*Data entries*.
════════════════════
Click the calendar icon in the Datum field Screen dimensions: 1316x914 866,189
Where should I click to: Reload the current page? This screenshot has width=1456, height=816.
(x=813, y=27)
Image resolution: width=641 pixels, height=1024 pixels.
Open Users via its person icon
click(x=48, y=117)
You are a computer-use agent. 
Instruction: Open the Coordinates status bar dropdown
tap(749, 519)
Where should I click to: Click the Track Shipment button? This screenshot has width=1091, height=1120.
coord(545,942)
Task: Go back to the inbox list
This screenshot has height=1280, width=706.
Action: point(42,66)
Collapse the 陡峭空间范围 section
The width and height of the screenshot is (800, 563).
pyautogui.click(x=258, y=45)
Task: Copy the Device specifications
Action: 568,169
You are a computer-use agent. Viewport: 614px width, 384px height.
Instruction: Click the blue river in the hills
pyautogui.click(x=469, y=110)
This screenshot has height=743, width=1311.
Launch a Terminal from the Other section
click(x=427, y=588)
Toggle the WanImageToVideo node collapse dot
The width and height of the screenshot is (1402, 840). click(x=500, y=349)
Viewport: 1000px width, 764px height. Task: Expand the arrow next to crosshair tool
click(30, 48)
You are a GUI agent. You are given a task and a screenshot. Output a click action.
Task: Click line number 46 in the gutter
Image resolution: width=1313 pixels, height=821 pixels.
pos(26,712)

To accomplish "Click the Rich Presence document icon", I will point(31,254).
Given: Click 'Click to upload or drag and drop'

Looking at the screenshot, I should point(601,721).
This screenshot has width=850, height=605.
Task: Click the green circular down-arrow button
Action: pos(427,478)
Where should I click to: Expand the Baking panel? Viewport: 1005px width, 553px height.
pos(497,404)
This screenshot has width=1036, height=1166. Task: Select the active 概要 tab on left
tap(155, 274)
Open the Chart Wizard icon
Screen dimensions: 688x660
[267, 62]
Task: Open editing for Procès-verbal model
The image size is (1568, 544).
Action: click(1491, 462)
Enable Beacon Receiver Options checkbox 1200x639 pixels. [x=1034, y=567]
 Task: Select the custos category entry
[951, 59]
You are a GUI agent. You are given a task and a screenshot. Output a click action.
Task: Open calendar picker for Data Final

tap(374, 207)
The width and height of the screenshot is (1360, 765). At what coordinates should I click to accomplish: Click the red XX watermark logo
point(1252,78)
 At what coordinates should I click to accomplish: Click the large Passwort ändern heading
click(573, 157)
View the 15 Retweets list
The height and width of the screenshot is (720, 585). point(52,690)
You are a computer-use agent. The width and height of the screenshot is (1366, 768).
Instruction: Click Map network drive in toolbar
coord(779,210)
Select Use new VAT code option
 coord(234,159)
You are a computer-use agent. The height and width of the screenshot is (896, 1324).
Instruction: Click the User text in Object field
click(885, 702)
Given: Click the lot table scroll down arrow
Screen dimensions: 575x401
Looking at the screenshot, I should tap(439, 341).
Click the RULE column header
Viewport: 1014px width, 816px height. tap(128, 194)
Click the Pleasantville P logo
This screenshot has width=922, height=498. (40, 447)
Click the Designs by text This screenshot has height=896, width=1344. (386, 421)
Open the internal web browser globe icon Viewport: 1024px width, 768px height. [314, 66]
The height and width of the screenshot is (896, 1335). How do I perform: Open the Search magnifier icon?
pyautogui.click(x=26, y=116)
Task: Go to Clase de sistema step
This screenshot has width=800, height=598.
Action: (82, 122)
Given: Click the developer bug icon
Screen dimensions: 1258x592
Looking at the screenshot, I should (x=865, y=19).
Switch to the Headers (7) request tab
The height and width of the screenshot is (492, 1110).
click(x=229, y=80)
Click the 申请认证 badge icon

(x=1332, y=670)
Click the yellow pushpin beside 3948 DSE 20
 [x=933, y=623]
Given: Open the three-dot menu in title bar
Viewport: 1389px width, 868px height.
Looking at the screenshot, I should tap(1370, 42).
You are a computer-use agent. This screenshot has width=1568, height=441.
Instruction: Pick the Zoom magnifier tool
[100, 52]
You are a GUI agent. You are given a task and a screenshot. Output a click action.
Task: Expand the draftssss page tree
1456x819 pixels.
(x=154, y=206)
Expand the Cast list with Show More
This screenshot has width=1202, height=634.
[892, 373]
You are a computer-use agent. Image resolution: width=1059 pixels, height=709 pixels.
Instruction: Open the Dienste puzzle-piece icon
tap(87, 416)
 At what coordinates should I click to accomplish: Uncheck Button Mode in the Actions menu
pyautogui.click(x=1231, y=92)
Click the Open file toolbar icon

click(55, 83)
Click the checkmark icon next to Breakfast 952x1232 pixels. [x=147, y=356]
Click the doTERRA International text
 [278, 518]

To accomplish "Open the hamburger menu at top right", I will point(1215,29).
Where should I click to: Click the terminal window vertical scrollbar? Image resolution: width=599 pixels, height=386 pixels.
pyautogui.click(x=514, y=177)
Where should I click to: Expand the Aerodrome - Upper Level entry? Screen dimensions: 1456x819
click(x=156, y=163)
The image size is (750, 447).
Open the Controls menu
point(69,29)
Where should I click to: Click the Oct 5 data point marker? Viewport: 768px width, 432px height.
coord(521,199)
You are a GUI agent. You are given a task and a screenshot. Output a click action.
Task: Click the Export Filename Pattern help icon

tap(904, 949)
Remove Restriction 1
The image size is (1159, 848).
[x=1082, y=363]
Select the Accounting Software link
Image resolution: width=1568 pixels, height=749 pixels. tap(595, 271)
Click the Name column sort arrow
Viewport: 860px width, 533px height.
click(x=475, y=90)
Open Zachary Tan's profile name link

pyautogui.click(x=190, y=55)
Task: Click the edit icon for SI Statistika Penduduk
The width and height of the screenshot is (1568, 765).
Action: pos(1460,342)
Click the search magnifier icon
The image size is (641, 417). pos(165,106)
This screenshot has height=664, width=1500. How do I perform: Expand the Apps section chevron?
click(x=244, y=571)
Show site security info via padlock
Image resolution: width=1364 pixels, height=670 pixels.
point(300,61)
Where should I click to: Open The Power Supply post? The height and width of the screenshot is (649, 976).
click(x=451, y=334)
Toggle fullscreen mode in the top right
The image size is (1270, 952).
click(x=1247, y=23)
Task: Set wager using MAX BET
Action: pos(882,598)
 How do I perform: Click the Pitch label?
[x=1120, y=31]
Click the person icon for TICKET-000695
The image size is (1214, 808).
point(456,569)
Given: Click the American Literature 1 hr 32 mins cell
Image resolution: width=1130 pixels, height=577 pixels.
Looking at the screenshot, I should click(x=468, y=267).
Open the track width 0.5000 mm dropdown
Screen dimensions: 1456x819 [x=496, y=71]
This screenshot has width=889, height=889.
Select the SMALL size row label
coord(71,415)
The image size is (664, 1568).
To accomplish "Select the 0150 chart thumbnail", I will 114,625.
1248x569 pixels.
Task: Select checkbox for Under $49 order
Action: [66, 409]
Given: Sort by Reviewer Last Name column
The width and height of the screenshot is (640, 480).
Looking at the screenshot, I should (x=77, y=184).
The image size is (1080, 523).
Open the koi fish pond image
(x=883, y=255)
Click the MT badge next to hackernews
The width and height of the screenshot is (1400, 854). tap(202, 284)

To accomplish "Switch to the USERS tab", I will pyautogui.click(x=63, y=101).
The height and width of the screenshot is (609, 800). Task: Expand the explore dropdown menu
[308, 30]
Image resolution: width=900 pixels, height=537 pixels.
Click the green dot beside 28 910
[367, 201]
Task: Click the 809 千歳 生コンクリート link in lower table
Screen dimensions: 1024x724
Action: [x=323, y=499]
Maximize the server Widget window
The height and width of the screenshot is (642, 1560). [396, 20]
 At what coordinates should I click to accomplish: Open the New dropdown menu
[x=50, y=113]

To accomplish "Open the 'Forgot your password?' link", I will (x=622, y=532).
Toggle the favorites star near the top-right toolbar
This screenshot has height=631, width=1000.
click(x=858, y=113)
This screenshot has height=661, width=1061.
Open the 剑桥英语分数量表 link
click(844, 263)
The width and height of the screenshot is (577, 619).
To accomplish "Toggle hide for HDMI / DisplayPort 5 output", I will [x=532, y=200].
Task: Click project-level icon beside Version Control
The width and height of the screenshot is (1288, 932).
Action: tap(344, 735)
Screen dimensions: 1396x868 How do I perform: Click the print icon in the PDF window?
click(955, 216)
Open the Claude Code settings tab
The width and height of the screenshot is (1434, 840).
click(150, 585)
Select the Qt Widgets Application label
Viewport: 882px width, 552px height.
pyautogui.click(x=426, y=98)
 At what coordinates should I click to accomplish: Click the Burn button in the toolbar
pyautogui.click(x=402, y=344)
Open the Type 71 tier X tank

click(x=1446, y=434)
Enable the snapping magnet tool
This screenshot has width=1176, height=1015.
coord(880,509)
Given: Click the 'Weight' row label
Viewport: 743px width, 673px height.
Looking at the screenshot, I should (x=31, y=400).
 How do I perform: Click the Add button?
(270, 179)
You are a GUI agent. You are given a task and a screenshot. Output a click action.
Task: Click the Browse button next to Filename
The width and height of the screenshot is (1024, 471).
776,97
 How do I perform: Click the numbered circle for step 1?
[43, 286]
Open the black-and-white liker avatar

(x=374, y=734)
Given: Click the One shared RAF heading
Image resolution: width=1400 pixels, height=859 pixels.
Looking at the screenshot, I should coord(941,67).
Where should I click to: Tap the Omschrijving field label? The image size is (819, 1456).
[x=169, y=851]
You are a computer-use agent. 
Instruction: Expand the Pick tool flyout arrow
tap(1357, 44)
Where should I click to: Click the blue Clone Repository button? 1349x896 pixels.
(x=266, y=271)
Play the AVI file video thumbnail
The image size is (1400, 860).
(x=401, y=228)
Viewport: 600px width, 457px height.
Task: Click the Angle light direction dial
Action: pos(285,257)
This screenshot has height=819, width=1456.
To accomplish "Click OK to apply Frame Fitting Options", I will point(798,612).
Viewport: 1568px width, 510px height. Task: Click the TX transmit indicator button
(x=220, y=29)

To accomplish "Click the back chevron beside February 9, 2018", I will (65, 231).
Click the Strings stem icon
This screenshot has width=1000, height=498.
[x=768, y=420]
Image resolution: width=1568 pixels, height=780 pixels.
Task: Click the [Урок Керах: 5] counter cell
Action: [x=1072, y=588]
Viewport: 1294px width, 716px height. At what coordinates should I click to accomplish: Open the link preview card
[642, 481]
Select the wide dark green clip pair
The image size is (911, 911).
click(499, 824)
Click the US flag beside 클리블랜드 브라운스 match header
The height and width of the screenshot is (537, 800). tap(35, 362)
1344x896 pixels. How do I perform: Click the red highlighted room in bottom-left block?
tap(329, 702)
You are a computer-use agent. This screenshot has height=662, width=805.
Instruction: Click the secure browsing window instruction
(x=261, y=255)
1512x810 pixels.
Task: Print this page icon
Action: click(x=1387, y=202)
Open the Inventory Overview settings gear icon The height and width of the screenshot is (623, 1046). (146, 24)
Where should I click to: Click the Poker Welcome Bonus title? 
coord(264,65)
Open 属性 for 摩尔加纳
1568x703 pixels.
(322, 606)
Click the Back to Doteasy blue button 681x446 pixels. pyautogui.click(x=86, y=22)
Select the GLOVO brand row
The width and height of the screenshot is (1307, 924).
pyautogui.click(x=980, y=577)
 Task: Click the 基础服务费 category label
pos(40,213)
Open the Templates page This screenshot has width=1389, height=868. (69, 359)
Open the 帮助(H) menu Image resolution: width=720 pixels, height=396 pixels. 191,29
════════════════════
Edit the entries that run from the line containing "Where should I click to: Expand the Aerodrome" through the line containing "tap(904, 949)", changing "Controls" to "View" and leaving everything else as it is.

Where should I click to: Expand the Aerodrome - Upper Level entry? Screen dimensions: 1456x819
click(x=156, y=163)
The image size is (750, 447).
Open the View menu
point(69,29)
Where should I click to: Click the Oct 5 data point marker? Viewport: 768px width, 432px height.
coord(521,199)
You are a GUI agent. You are given a task and a screenshot. Output a click action.
Task: Click the Export Filename Pattern help icon

tap(904, 949)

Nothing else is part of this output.